Just like teaching any other level of education, MTC’s end goal is fundamentally to provide students the tools they need to better their lives through higher education. To Seekins, these students just happen to be incarcerated people. 

“The name of [Mount Tamalpais College] is intentional,” Seekins pointed out. MTC changed its name from the Prison University Project to Mount Tamalpais College in 2020. “They wanted to focus more on higher education and less on the fact that students are incarcerated.”

But the pursuit of higher education hasn’t been easy for the students at San Quentin. When the COVID pandemic hit, the prison shut down classes completely to prevent COVID transmissions. 

“During the pandemic, everything closed, and the prison was locked in,” Seekins said. “The students weren’t able to get out very much at all. They were on their cells for most of the pandemic.” 

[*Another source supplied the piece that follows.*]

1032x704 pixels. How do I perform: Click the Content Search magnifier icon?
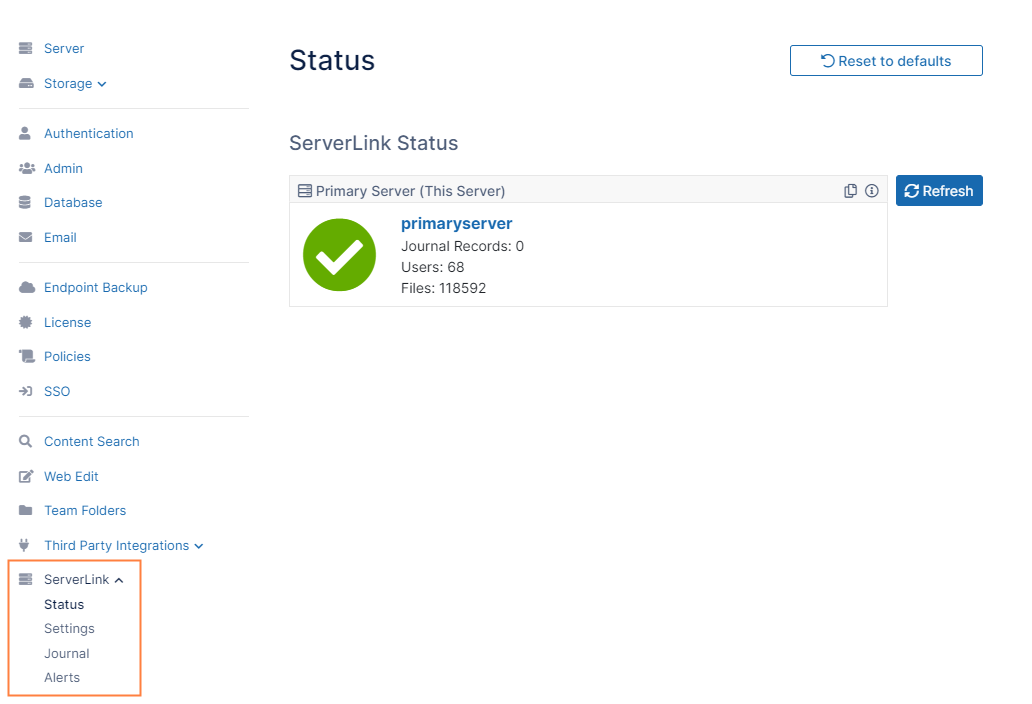26,442
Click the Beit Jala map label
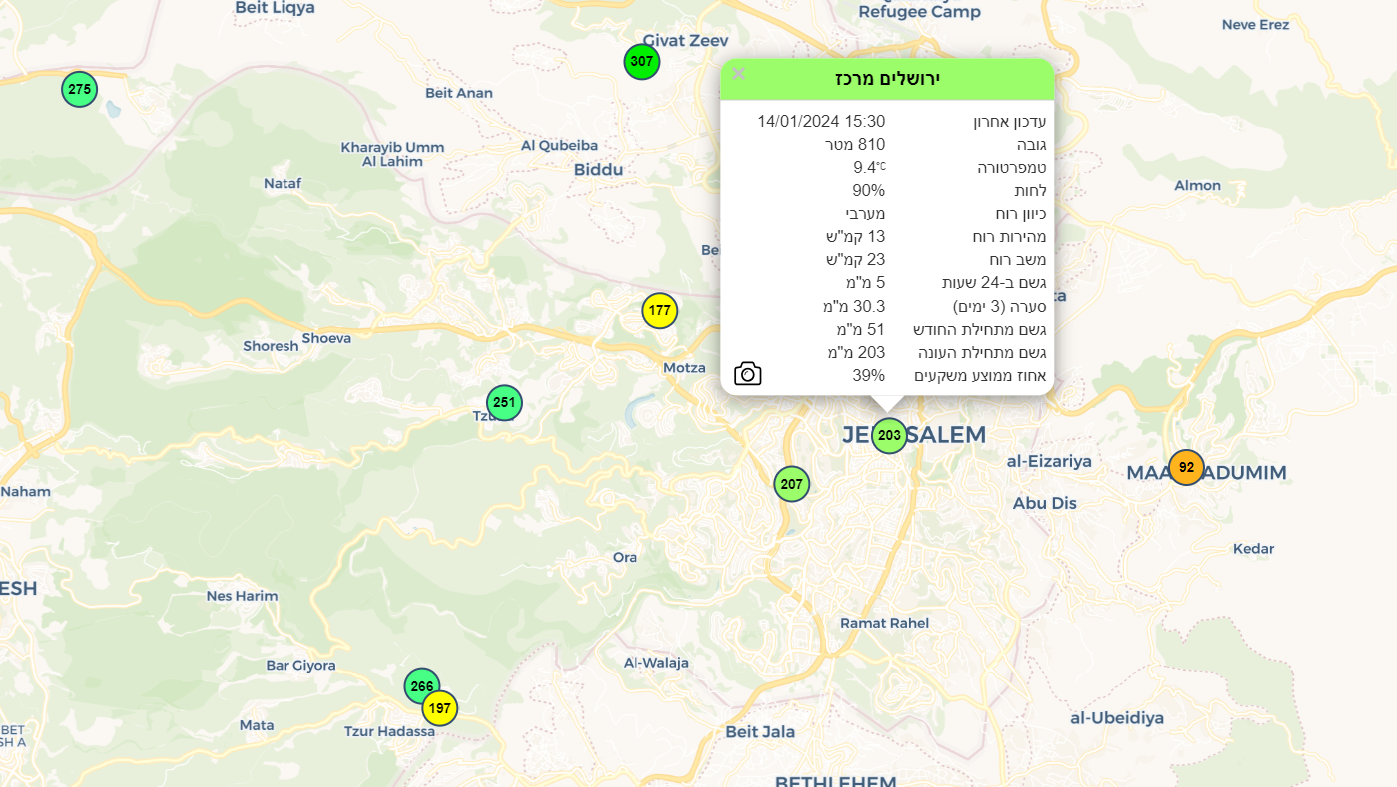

In the summer of 2020, over 2,600 inmates and staff were infected with COVID-19 in what became one of the worst outbreaks in the country. The outbreak started when the California Department of Corrections and Rehabilitations (CDCR) transferred 121 inmates into San Quentin from the California Institution for Men (which had the highest infection rate in the state), without testing or quarantine procedures. Twenty-nine people, both staff and inmates, died as a result of the outbreak. 

“The students are very traumatized by that experience,” Seekins said. “A lot of students wanted to talk about that after classes, and a lot of them were writing about it in their essays … it was a very challenging experience.”

On Nov. 16, 2021, Marin County Superior Court Judge Geoffrey Howard ruled that the CDCR had inflicted cruel and unusual punishment on San Quentin inmates.

In-person classes resumed at San Quentin around fall 2021. Now, after COVID, Mount Tamalpais College is continuing to expand the movement for education within the U.S.’s booming prison system. 

“There is an aspect of this work where —it is a college, but it’s a college operating in an extremely violent, absurd system [that exists] because we haven’t found a better solution,” Seekins said. “That’s the challenge. That’s what future generations are going to have to keep pushing toward: a more just way to have a peaceful society.”